- **Task directions**
Find "At what coordinates" below and begin at its line; stop after the line with "Task: Select the 专业版 radio button". Output those lines exactly, without pictures.

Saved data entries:
====
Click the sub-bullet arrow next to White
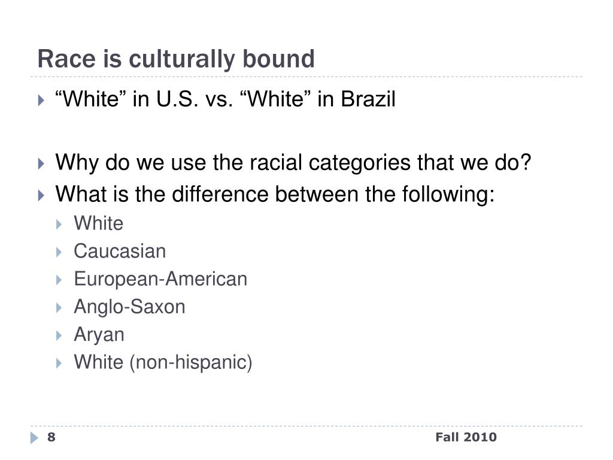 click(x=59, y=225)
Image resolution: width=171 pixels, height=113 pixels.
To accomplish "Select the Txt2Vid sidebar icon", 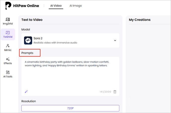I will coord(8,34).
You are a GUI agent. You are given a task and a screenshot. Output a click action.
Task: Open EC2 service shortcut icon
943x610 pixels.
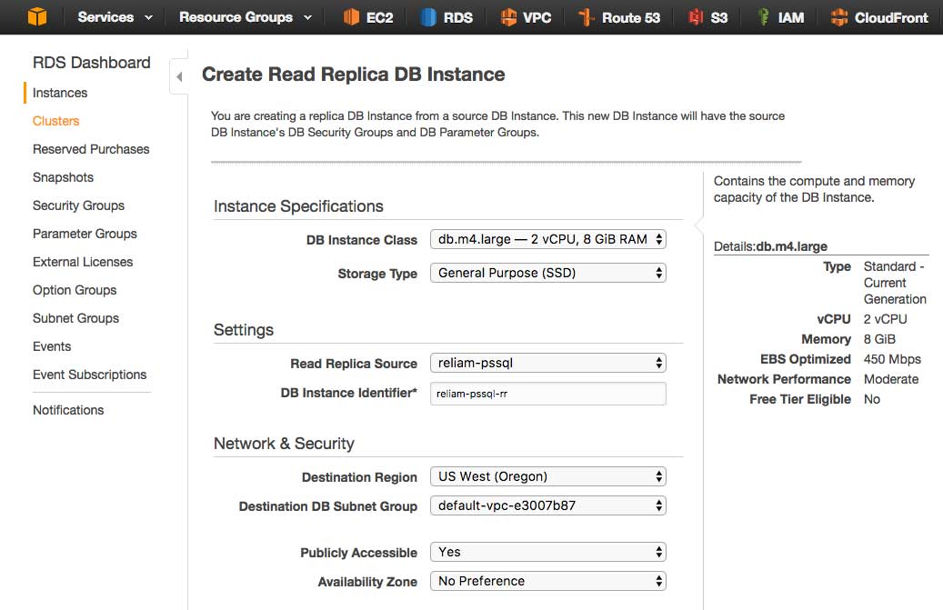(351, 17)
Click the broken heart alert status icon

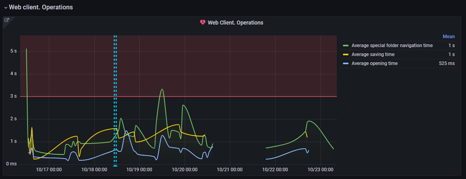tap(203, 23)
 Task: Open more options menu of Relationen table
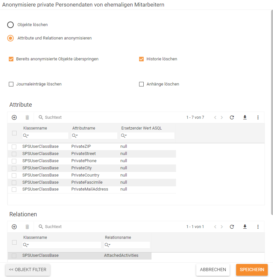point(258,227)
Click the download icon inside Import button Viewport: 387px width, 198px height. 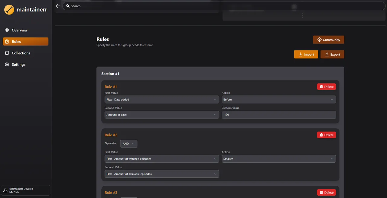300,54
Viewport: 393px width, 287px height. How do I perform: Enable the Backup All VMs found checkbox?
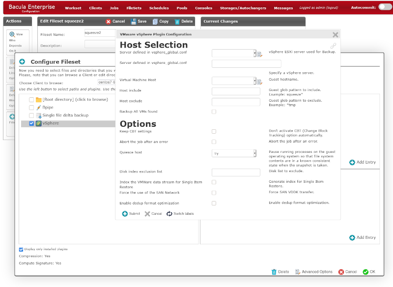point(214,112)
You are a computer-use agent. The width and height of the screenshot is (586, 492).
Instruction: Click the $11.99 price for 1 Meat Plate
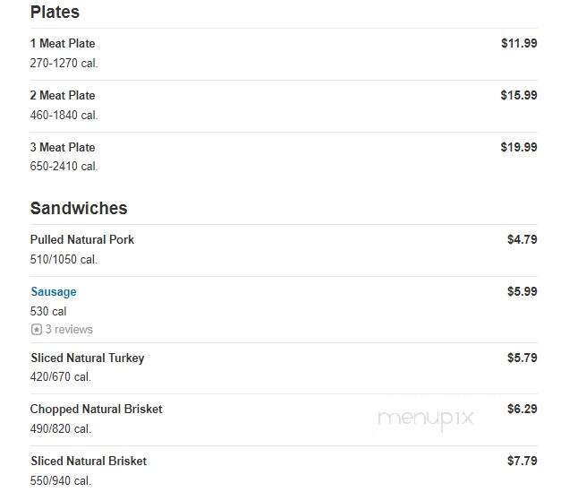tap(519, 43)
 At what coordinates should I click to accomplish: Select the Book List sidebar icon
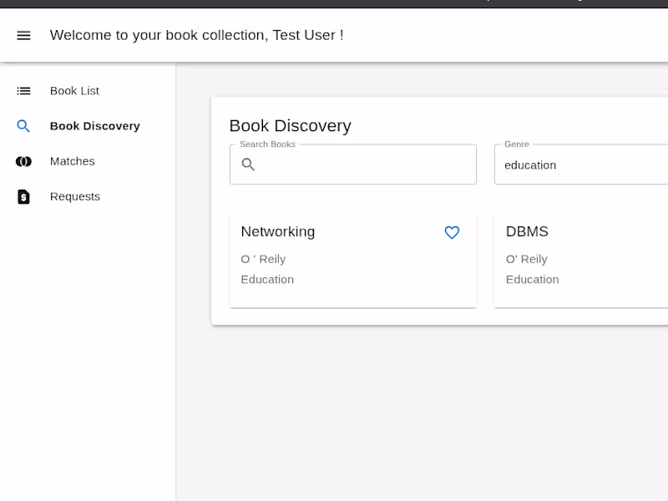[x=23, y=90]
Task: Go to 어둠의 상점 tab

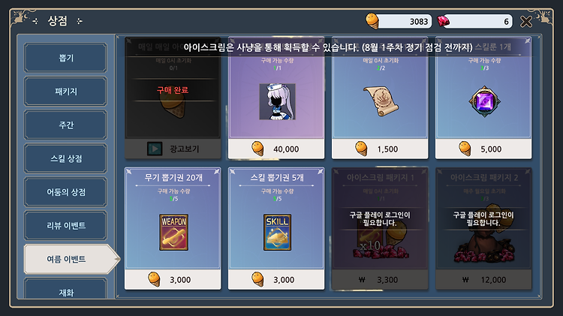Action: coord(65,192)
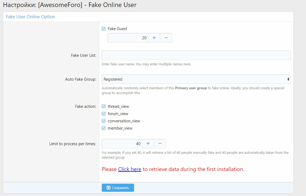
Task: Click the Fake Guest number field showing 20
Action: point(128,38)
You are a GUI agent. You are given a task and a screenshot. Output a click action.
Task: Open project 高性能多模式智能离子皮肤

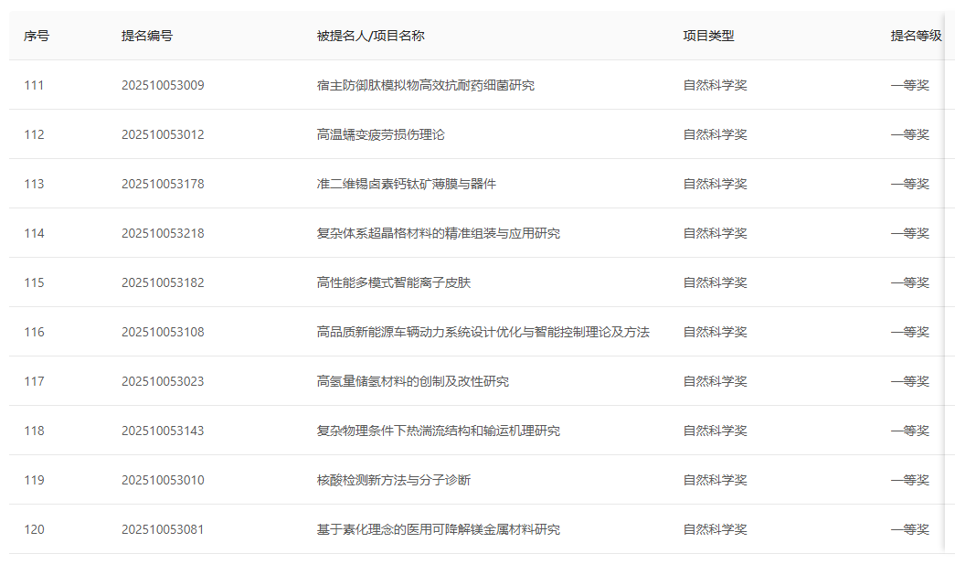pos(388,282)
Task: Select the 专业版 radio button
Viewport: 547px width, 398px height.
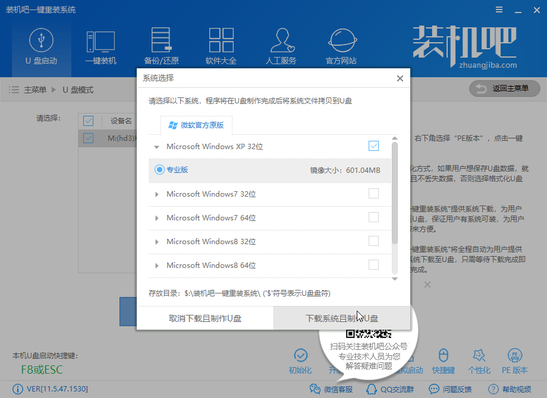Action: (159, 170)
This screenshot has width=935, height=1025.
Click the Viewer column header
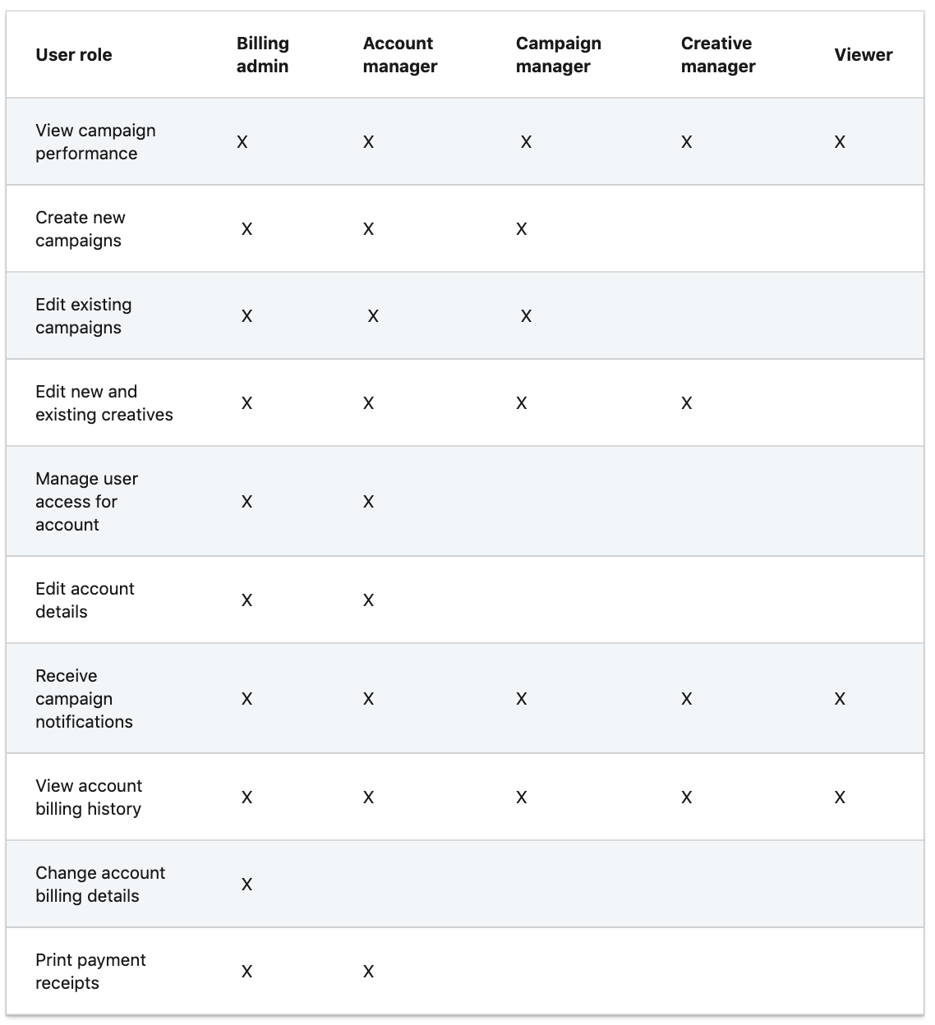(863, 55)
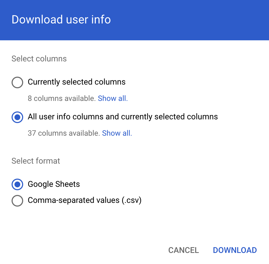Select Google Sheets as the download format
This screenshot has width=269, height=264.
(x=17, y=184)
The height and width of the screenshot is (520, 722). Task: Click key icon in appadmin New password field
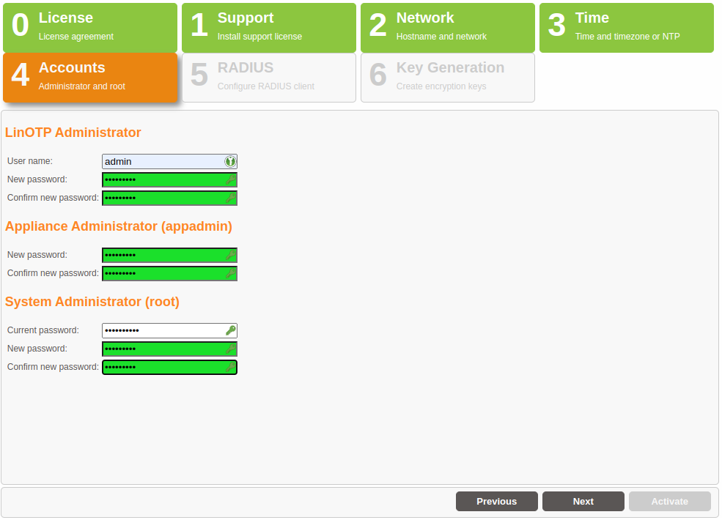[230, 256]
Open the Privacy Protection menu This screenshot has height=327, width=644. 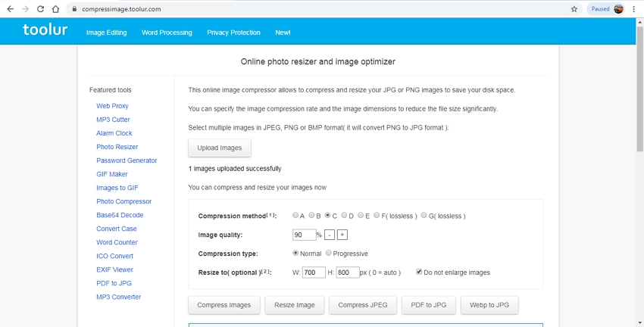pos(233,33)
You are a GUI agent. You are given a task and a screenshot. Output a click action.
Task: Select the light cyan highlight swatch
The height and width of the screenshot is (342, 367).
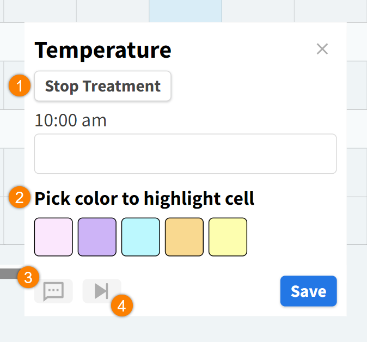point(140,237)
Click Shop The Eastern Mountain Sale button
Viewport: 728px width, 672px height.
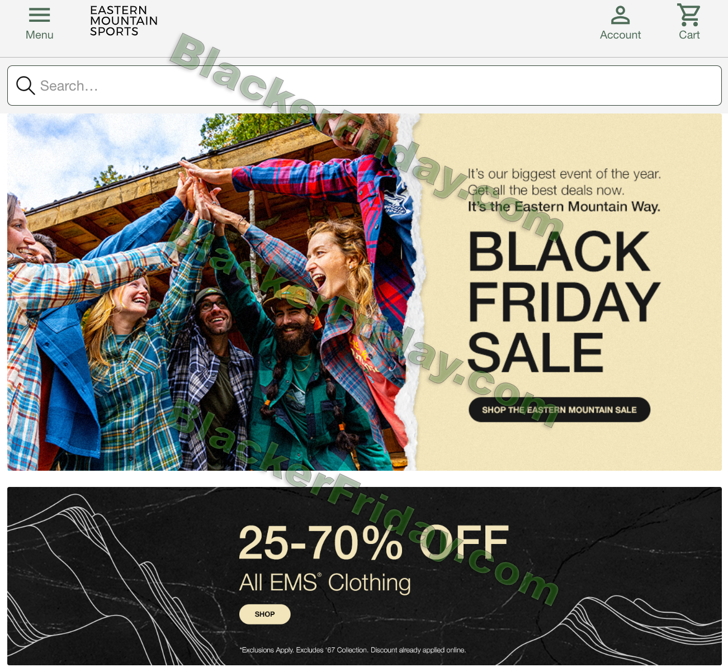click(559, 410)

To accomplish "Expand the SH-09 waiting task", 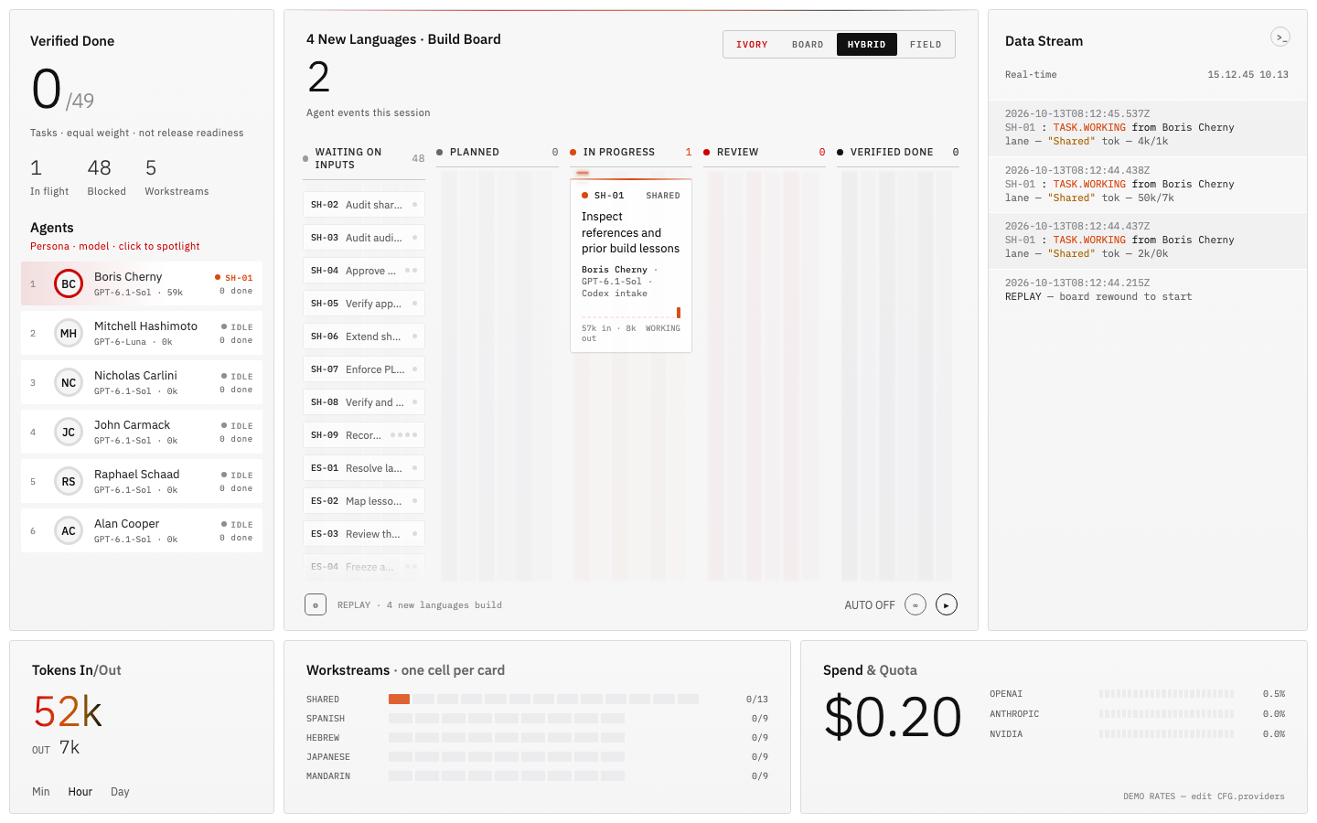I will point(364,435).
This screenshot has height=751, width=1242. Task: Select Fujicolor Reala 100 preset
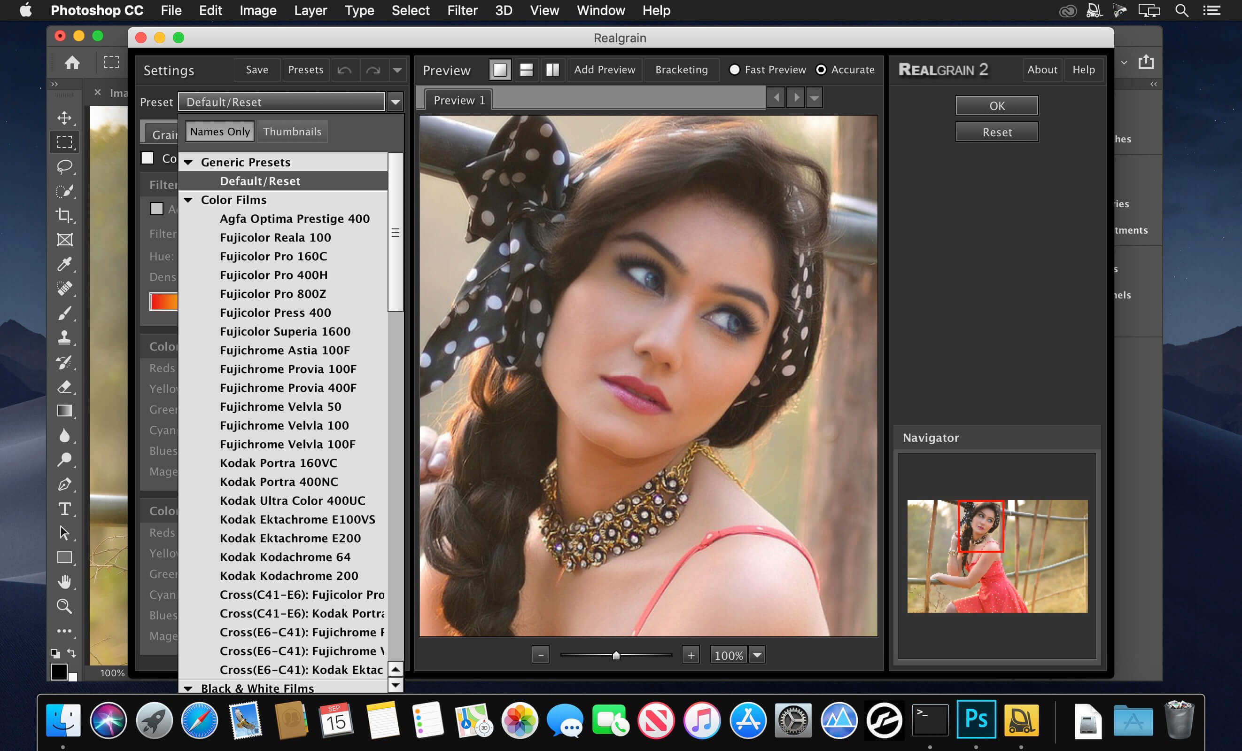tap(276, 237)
====
- **Exercise result**
 At what coordinates should I click to accomplish: Select the Book List sidebar icon
[x=23, y=90]
Task: Go to 어둠의 상점 tab

Action: coord(65,192)
Task: Click the Fake Guest number field showing 20
Action: point(128,38)
You are a GUI agent. You are given a task and a screenshot. Output a click action.
Task: Open project 高性能多模式智能离子皮肤

pos(388,282)
Task: Select the 专业版 radio button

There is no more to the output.